Eu acredito muito que o plano de eugenia do Brasil ainda está em curso. Quer ver? Pessoal de São Paulo, Alto de Pinheiros é um bairro de gente branca, né? Sabia que a expectativa de vida lá é de 81 anos? E o Perus é uma região majoritariamente negra, certo? Sabia que a expectativa de vida lá é 61 anos? Será que essa diferença de 20 anos refletirá ao longo dos anos sobre a população? E isso se aplica em vários outros setores como por exemplo mortes violentas, violência obstétrica, menores salários, falta de acesso a saneamento básico, menor índice educacional. Todas essas estatísticas são lideradas pela população negra!

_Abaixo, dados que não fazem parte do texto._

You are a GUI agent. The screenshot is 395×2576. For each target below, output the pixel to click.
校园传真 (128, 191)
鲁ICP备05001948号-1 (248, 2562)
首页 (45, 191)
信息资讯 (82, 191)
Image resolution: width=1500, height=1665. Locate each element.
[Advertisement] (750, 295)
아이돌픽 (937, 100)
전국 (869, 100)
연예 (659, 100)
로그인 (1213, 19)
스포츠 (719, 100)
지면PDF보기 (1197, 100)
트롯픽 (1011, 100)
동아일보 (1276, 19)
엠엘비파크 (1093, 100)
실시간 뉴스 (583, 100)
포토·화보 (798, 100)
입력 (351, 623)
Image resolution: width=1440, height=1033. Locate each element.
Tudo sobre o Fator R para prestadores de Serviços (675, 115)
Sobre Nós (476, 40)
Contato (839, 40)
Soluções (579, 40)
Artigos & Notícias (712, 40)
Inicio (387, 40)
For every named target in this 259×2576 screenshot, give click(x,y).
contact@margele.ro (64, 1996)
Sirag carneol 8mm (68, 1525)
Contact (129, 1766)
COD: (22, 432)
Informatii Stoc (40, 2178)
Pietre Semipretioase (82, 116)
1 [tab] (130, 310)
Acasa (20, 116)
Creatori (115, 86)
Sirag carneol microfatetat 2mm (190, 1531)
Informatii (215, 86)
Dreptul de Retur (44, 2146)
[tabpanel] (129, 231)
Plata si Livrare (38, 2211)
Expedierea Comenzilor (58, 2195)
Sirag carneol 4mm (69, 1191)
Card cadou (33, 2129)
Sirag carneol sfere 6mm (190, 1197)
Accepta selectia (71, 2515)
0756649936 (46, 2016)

Então, meu estimado presidente Lula, troque mais ideias com Silvio Almeida, Margareth Menezes e, principalmente, Anielle Franco. O senhor, infelizmente, é reflexo de um cronograma escolar que exalta os algozes e silencia as vítimas. A miscigenação no Brasil é fruto de muito sangue e suor de pessoas escravizadas. A “mistura” deveria ter ocorrido, por exemplo, a partir da globalização, sem estupro, violência e eugenia, mantendo assim intacta a dignidade do outro.